Розенбуш по-прежнему ежедневно ходил в свою мастерскую; но проку из этого было немного: он кормил своих мышей, вынимал из футляра флейту, но не играл на ней, а только лишь чистил и смазывал ее и стоял по целым часам перед недавно оконченною картиною Люценского сражения, испуская тяжелые вздохи, вовсе не походившие на победное ликование. Он давно уже приготовил полотно, на котором предполагал изобразить въезд Густава Адольфа в Мюнхен, думая заинтересовать этим сюжетом даже кружок артистов. Но на полотне этом не было проведено еще ни одного штриха. Правда, температура его мастерской была такова, что музам было бы трудно в ней ужиться, по-видимому, в ней должны были замерзнуть и сладостные звуки флейты. Даже мыши, которые по природе своей были более привычны к подобным невзгодам, невесело сидели в проволочном своем домике и, как видно, чувствовали себя не особенно хорошо; между тем как друг и покровитель их, закутанный в средневековой плащ, шагал взад и вперед по комнате, и всякий раз, когда подходил к холодной печке, бросал на нее сердитый взгляд, как на предателя-друга, верного лишь до тех пор, пока его держишь в тепле. Деньги, вырученные за рисунки в «Иллюстрацию», были давно уже израсходованы. Правда, антикварий, вероятно, дал бы ему порядочную сумму за коробку в серебряной оправе, когда-то принадлежавшую генералу Илло; но променять такую драгоценную древность на вязанку дров Розанчик ни за что не решался. Обратиться в таких обстоятельствах к Эльфингеру, у которого самого ничего не было, и открыть ему свое безвыходное положение не позволяла художнику гордость, да притом же это было бы совершенно бесполезно. Когда его заставали расхаживающим взад и вперед по холодной комнате и выражали по этому поводу свое удивление, он всегда отвечал, что слишком полнокровен и не переносит жары. «К тому же, — прибавлял он, — я нахожусь теперь в поэтическом настроении и работаю над эпическою поэмою: «Удивительные любовные похождения шведского капитана с Густавою фон Блазевиц». Занятия поэзиею всегда бросают в жар, если только тень лаврового листа не охлаждает чела, на котором от трудной работы, подбора рифмованных стихов выступают крупные капли пота…»

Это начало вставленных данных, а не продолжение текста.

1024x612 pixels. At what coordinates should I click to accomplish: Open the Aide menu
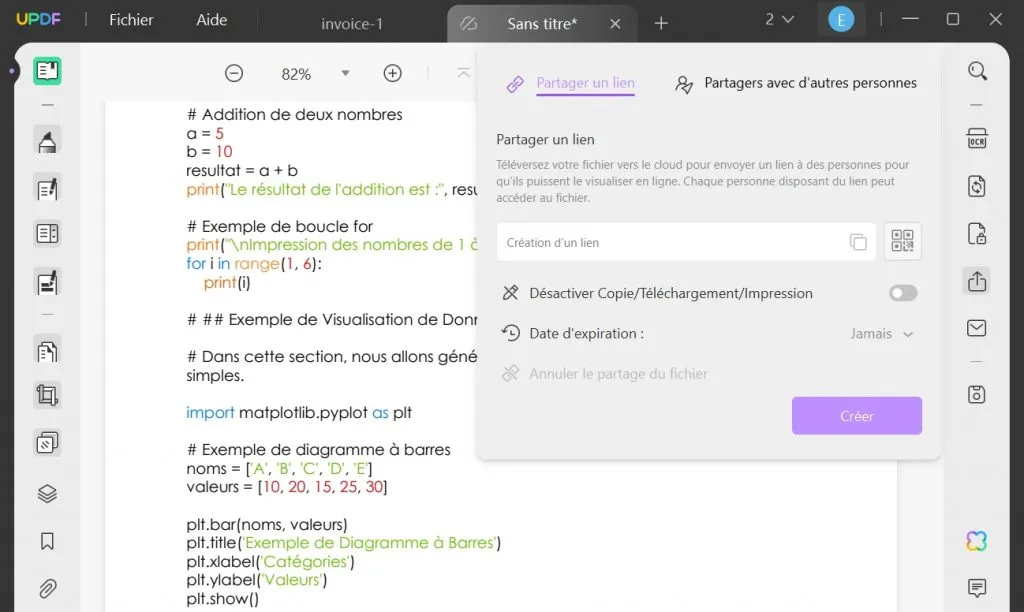[x=211, y=19]
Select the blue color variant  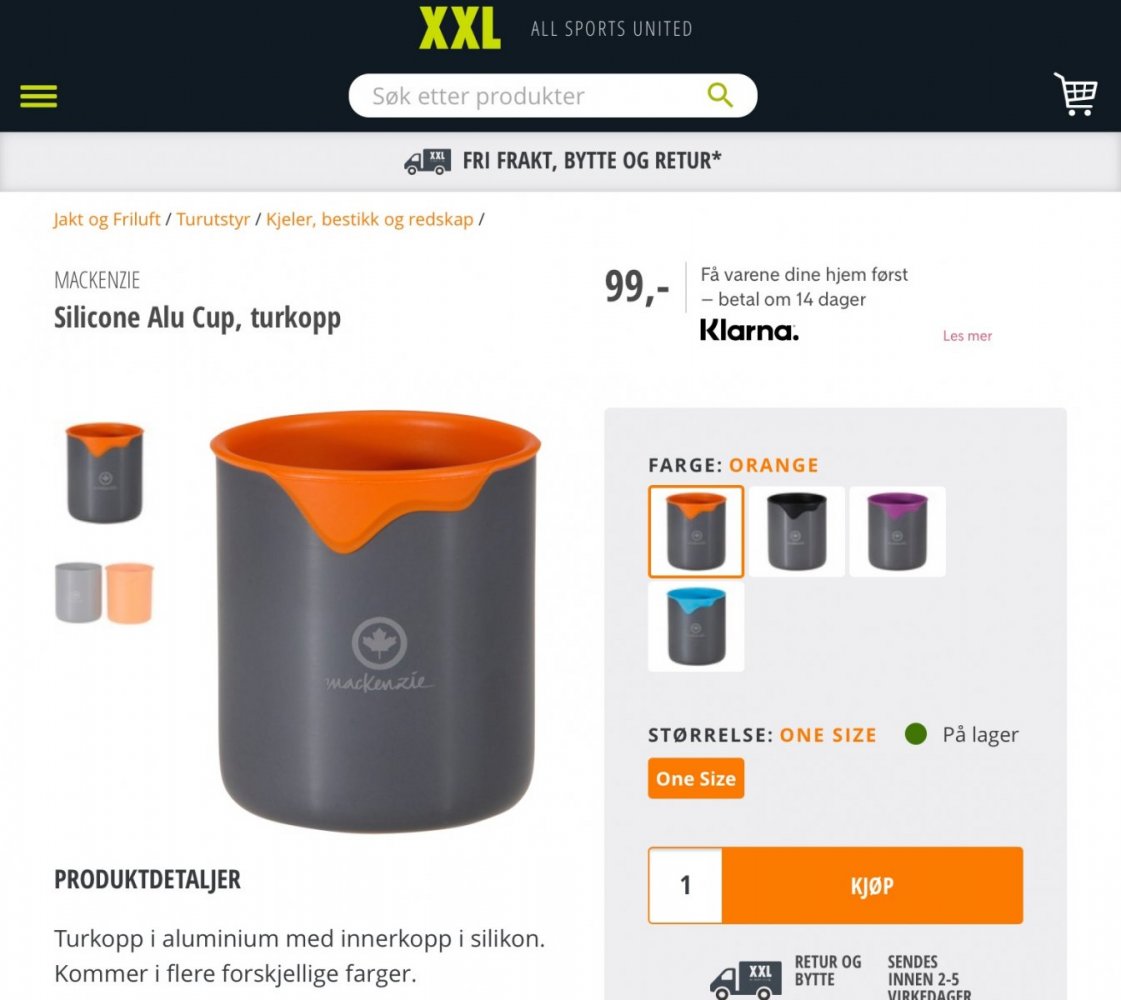[696, 626]
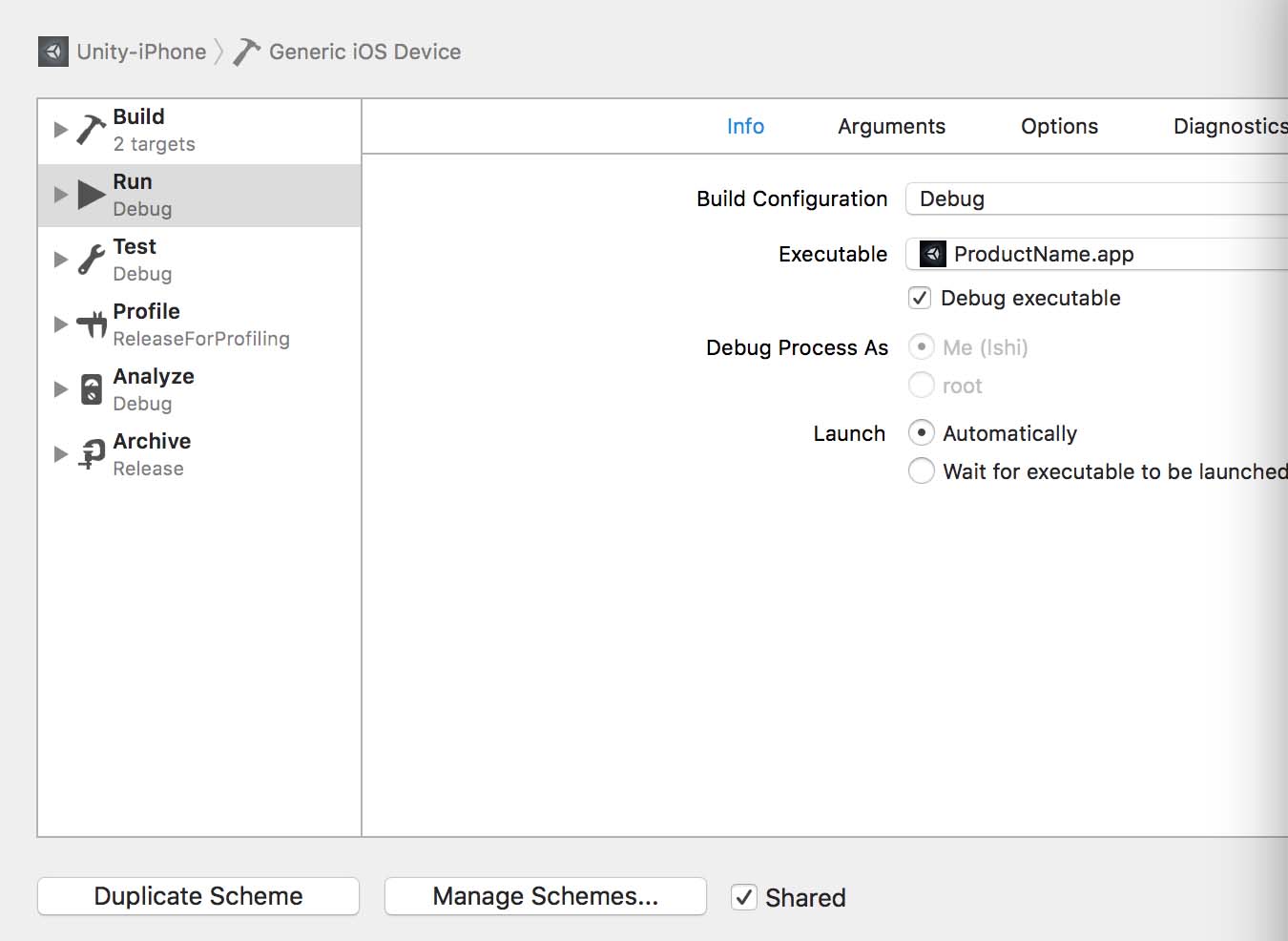The image size is (1288, 941).
Task: Click the Manage Schemes button
Action: pos(545,896)
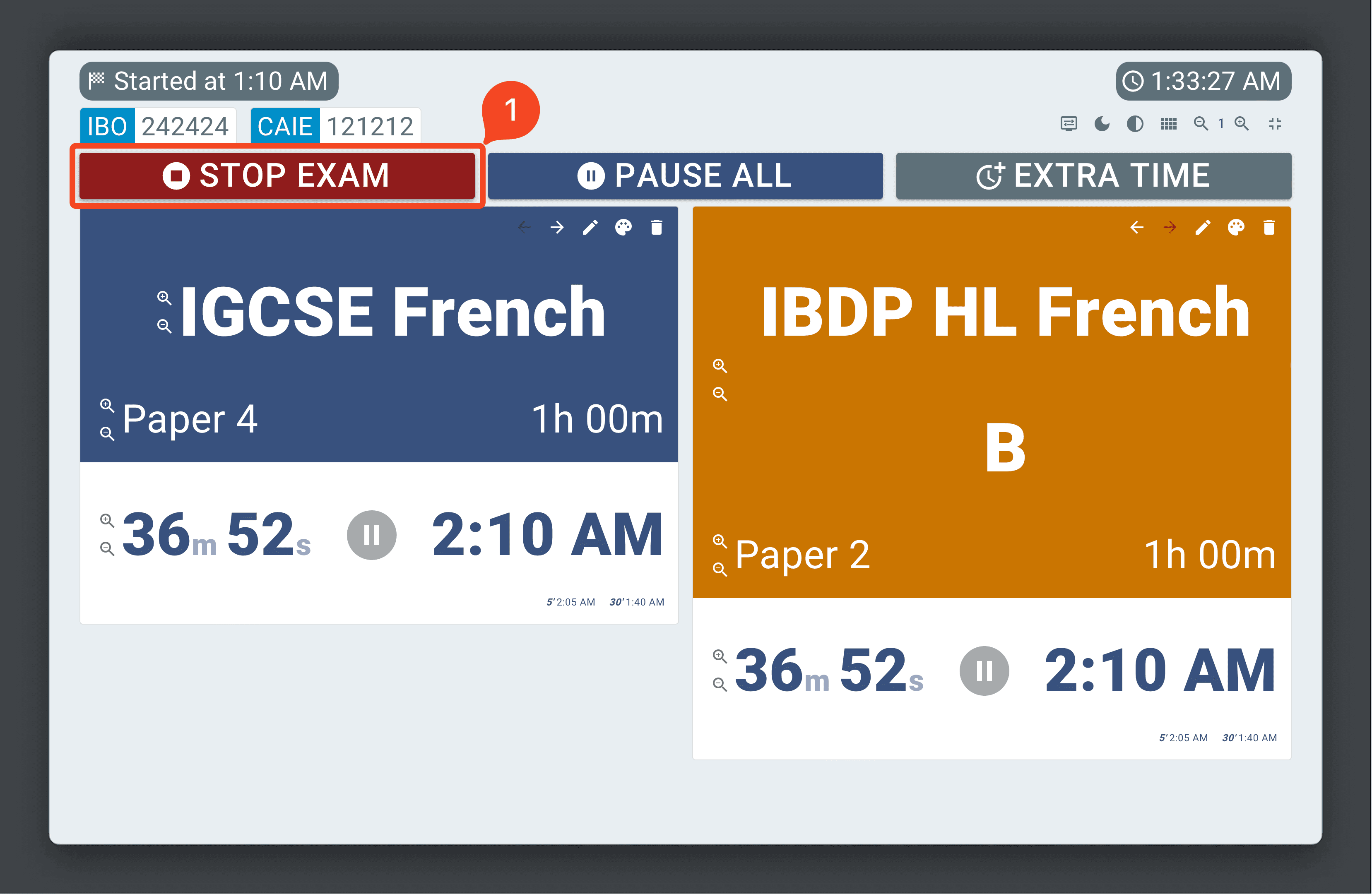Screen dimensions: 1372x894
Task: Zoom in overall view in top toolbar
Action: pyautogui.click(x=1242, y=124)

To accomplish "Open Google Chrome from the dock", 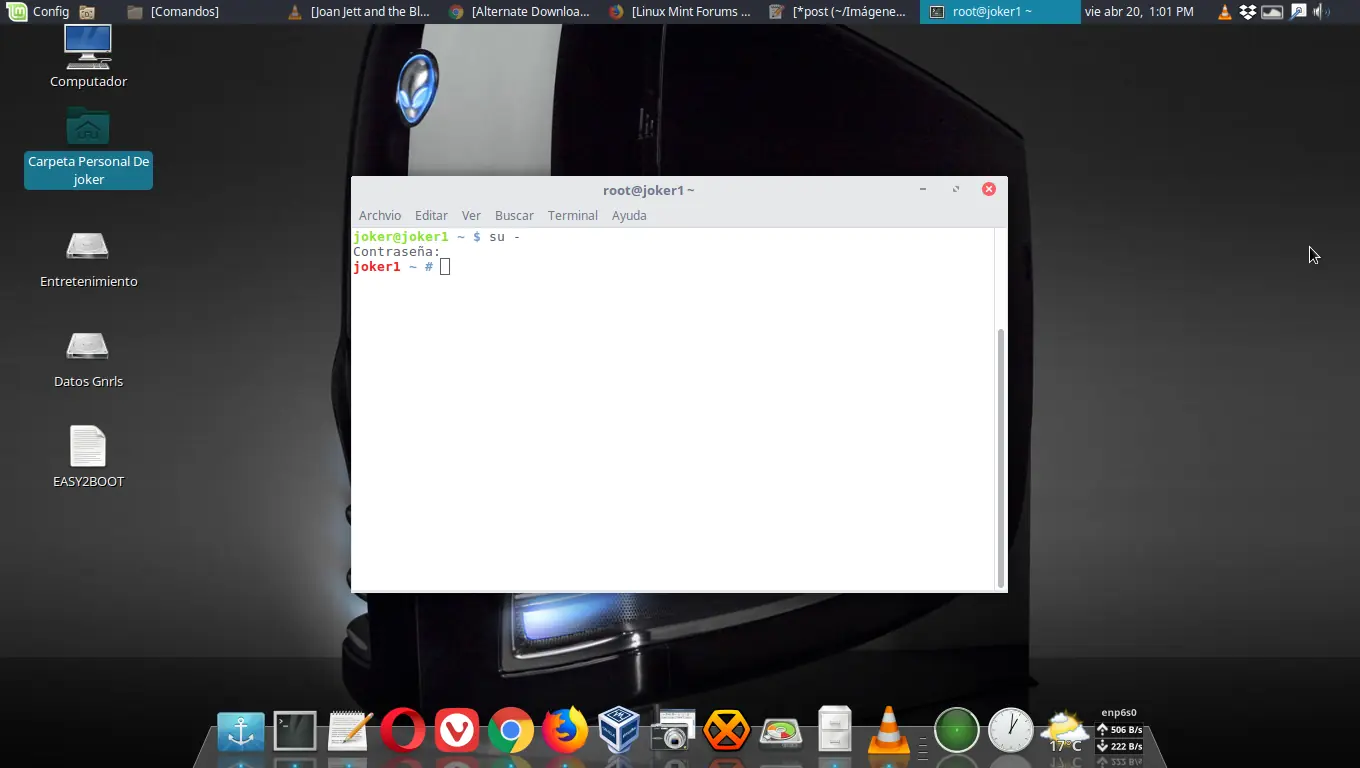I will 511,731.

К обеду он снимал обыкновенно свой плащ и отправлялся к Анжелике, у которой было и тепло, и уютно. Добрая девушка вела по-прежнему трудолюбивый и спокойный образ жизни, продавала один цветок за другим по дешевой цене, но в верные руки, рисовала портреты детей нежных родителей, которые не могли делать больших затрат на художественные произведения, но все же хотели украсить гостиную курчавыми головками своих ребят. Хотя она менее всего имела поводов тосковать о том, что «лето красное прошло», но все-таки она заметно упала духом. Быть может, она сердилась на шалости, бездельничанье и любовные похождения рыжеволосого соседа, который со времени штарнбергской поездки украдкой лишь обменивался со своей возлюбленной взглядами и письмами (отец узнал о штарнбергских приключениях и сделал за это тетушке Бабетте порядочную сцену); или была опечалена горестными обстоятельствами, в которых находилась Юлия. Может быть даже, что заразительный пример ее прелестной подруги пробудил и в Анжелике весьма извинительное стремление к исполнению подобным же образом земного назначения женщины. Как бы то ни было, истинная причина ее грусти оставалась неизвестною. Сама она никогда не жаловалась, а, встречаясь с Янсеном, постоянно даже казалась веселою. Но от Розенбуша не ускользнула перемена в расположении духа Анжелики. Ему приходилось теперь чаще прежнего, и притом в гораздо более резком тоне, выслушивать выговоры за праздное препровождение времени и недостойные мужчины безалаберные его любовные похождения. По этому поводу она высказывала ему такие неприятные вещи, что всякий другой на его месте выбежал бы из комнаты. Он же, вместо того, с печальным видом кающегося грешника поливал цветы, мыл ее кисти и в заключение утверждал, что он чувствует себя как нельзя лучше именно в те минуты, когда она его распекает. «Никогда не буду я так глуп, чтобы исправиться, — говорил он ей, — потому что в ваших глазах я интересен только моими недостатками. Хороших моих качеств вы не признаете, так как терпеть не можете лирических произведений адажио и мышей». Анжелика невольно смеялась, и затем, пожимая плечами, со вздохом прекращала разговор.